Business development can be one of the fastest ways to grow your business. It can also be one of the most time intensive. It typically requires focus, planning, stamina and doggedness. Doing it right may pay big dividends; doing it wrong can be demoralizing.

Here are a few tips for effective business development that can help you hit the ground running.

Know Your Competition

It may not be enough to know the names of your competitors. Evaluate what they offer so you can help differentiate yourself from the pack. As the old adage goes, don’t define yourself by your competition. Analyze what makes you stand out in a crowd. You should obsessively work on this differentiation. This may be your most powerful business development tool.

Add Value and Build Trust

Rather than going after people’s wallets, consider going after their hearts. Business growth can come from adding value to every relationship, with prospective customers and existing customers. We can add value by providing information and knowledge, by being an advisor, by obsessing over treating customers right, both before and after the sale, and by having a reputation for great execution and white glove service.

This mindset and approach build trust and goodwill which are your calling card for business development.

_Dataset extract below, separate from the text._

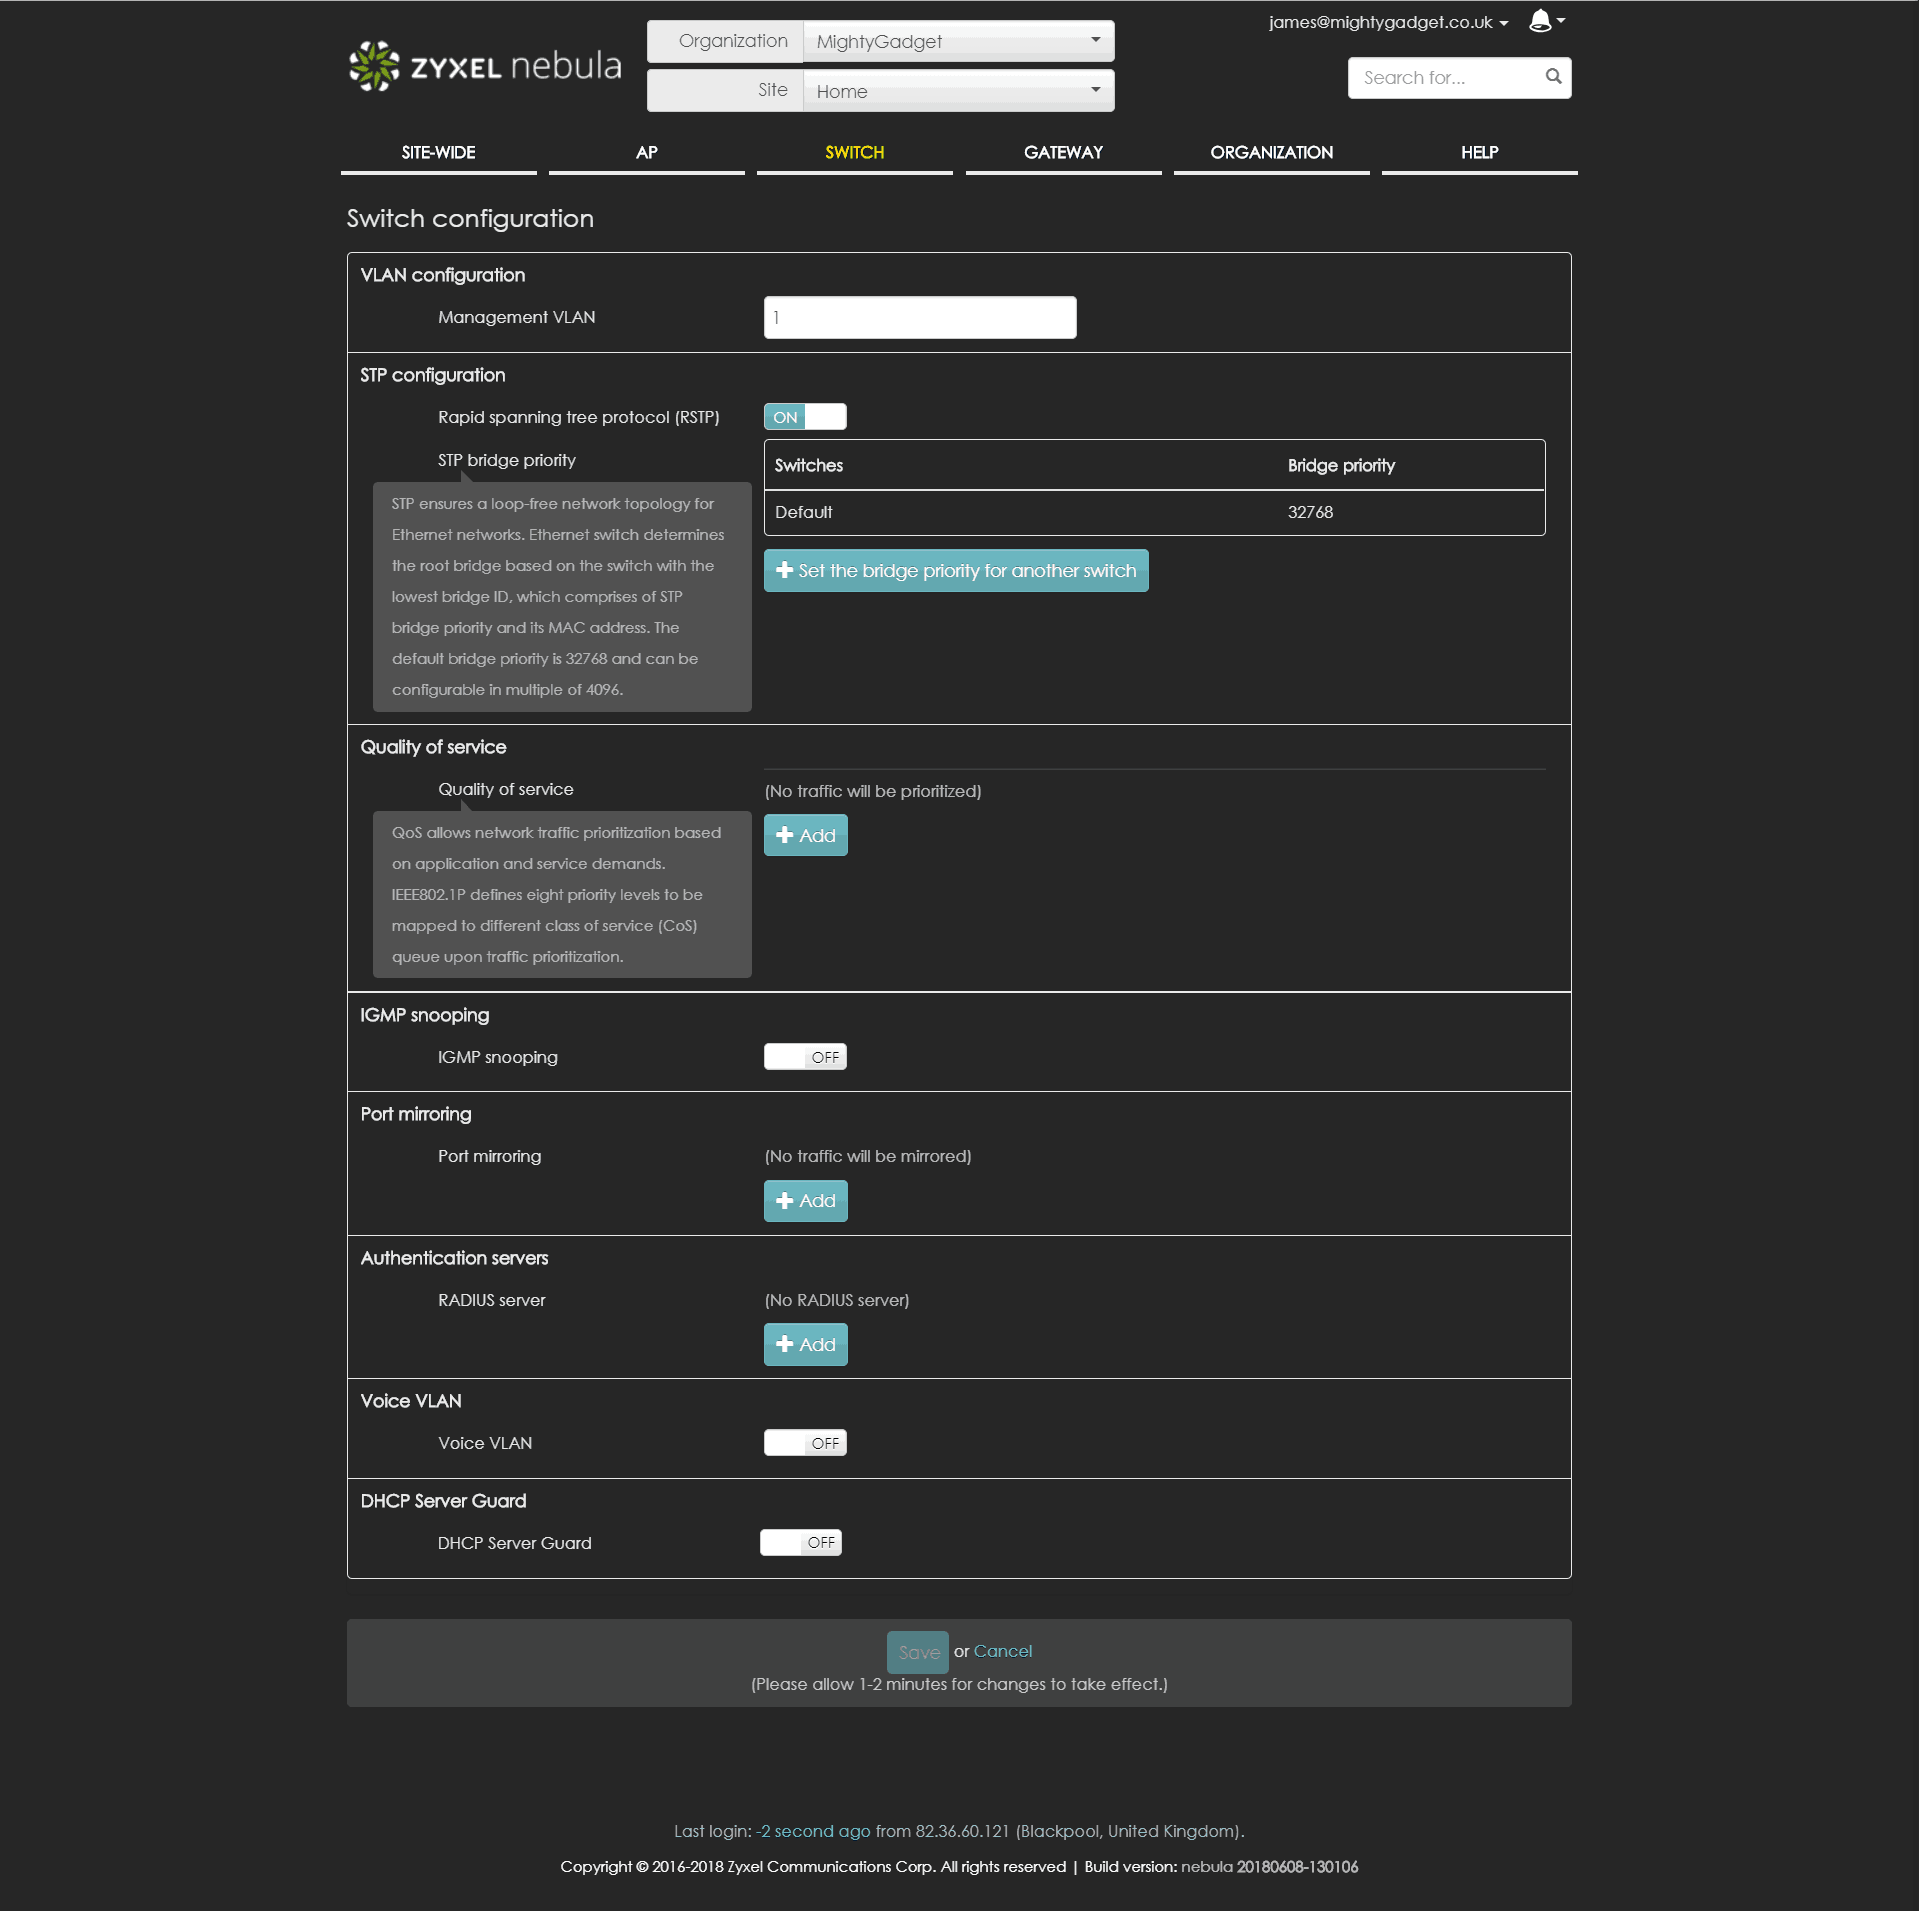
Task: Open the SITE-WIDE tab
Action: point(438,153)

But building trust takes time. As Seth Godin put it, “People don’t believe what you tell them. They rarely believe what you show them … They always believe what they tell themselves.”  It’s your public persona and your actions over time that will likely influence what people tell themselves about you.

Use Testimonials Wisely

Testimonials can be a crucial part of establishing credibility in the initial stages when you court a new prospect. It can help to know a few tips in this area. For example, it may not be effective to use “one-size-fits-all” testimonials. Rather, you should tailor your testimonials to your prospective target. If you’re dealing with a mid-sized company, for example, you should use testimonials from other mid-sized companies you’ve done business with, rather than from your largest customer. This taps into a fundamental principle of human behaviour referred to as the Consensus Principle or Social Proof:  We feel more comfortable in making a decision when the source of the information comes from people similar to us.

Also, beware of inundating your prospects with a large number of testimonials. It could look as though you’re protesting too much. Only use testimonials that are authentic and have the ring of truth. Sometimes, when asking for a testimonial, the person writing it does so reluctantly to please you, but their heart is not in it. You can end up with a perfunctory, factory-style testimonial that savvy clients will quickly see through.

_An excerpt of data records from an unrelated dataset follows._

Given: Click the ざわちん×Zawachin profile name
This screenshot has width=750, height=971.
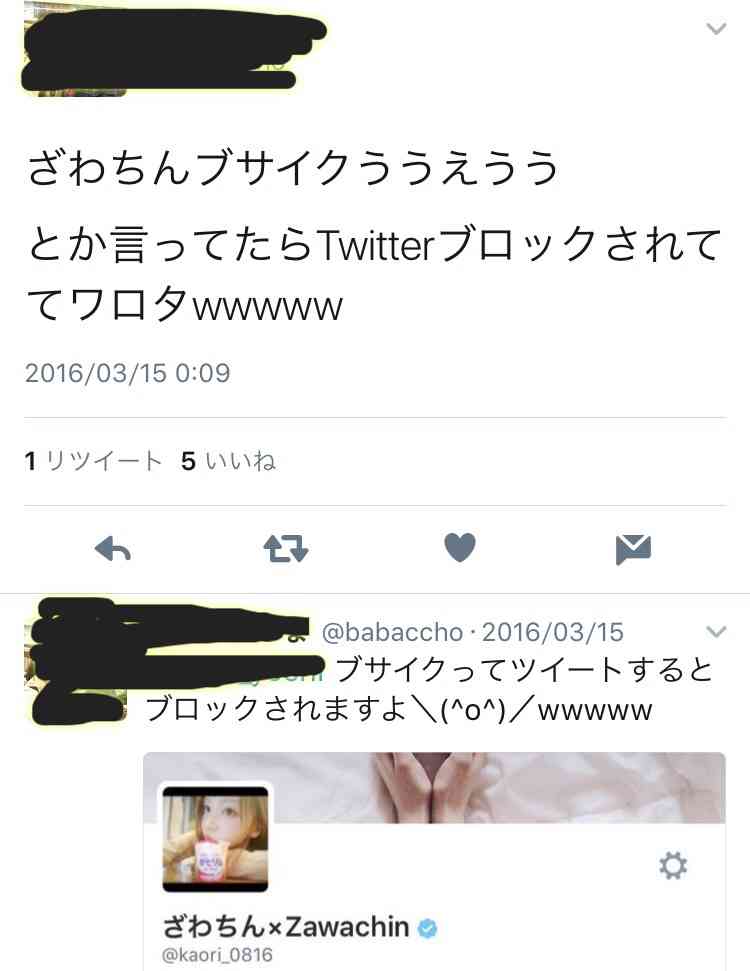Looking at the screenshot, I should [286, 927].
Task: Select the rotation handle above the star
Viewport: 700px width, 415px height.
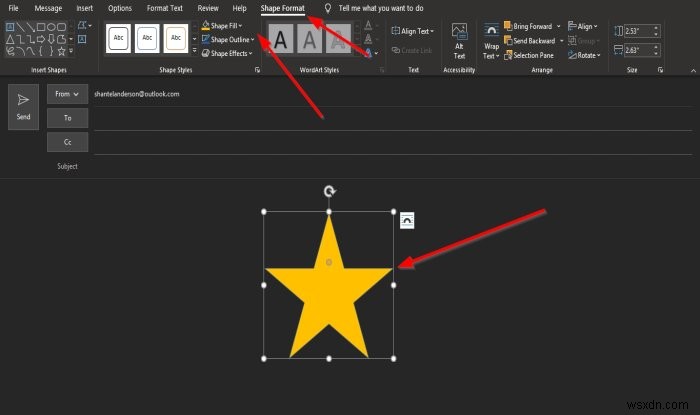Action: 329,191
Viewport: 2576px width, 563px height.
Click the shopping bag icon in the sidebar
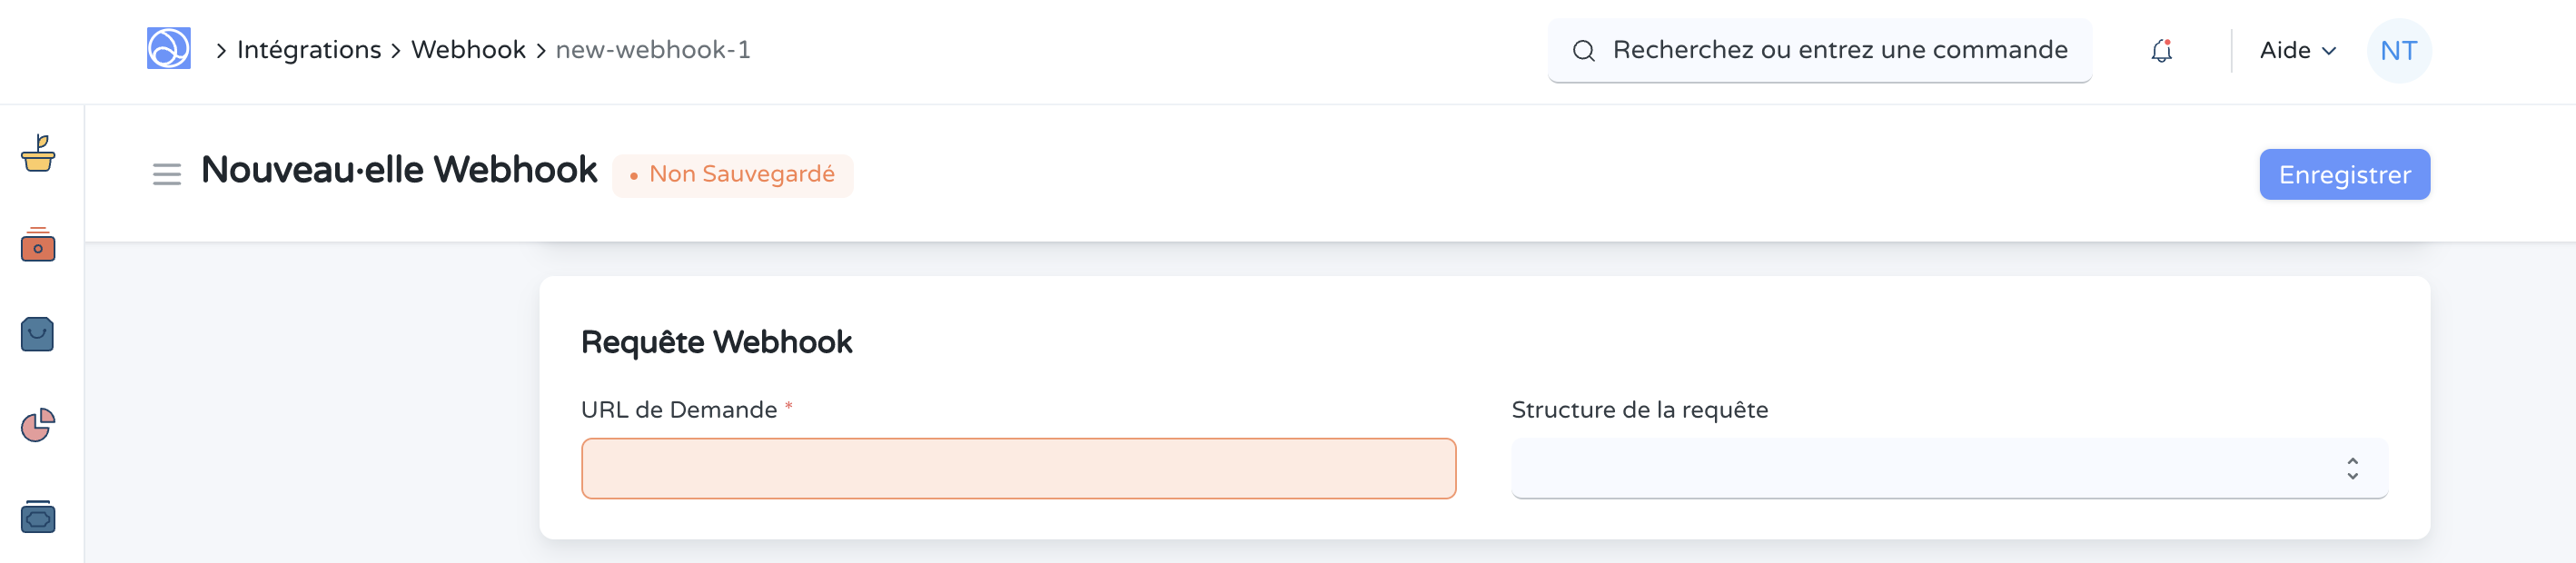[x=37, y=335]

Keep an Eye on Online Reviews

Increasingly, consumers may turn to online reviews to decide whether or not to do business with a local company. A 2017 survey by BrightLocal shows that 97% of consumers looked online for local businesses in 2017, with 12% looking for a local business online every day. 85% of consumers trust online reviews as much as personal recommendations.Set up a Google Alert for your company so you can monitor and respond to these reviews when necessary. It can help show that you care about your business and about the people who use your services or products. A caring attitude may engender goodwill and attract new business.

Ask for the Business

After you’ve met with your prospect, submitted the proposal, done all the due diligence and followed up, consider closing that phase by unabashedly asking for the business. Try a simple: “I would very much like to provide this service for your company. What will it take to get started?” This “let’s do business together” approach is direct and honest and can signal your confidence in the value of your service or product. It’s refreshing. What’s more, it can give your prospective client the opportunity to decline. It may be better to know this so you can refocus your energy and attention on the next potential customer.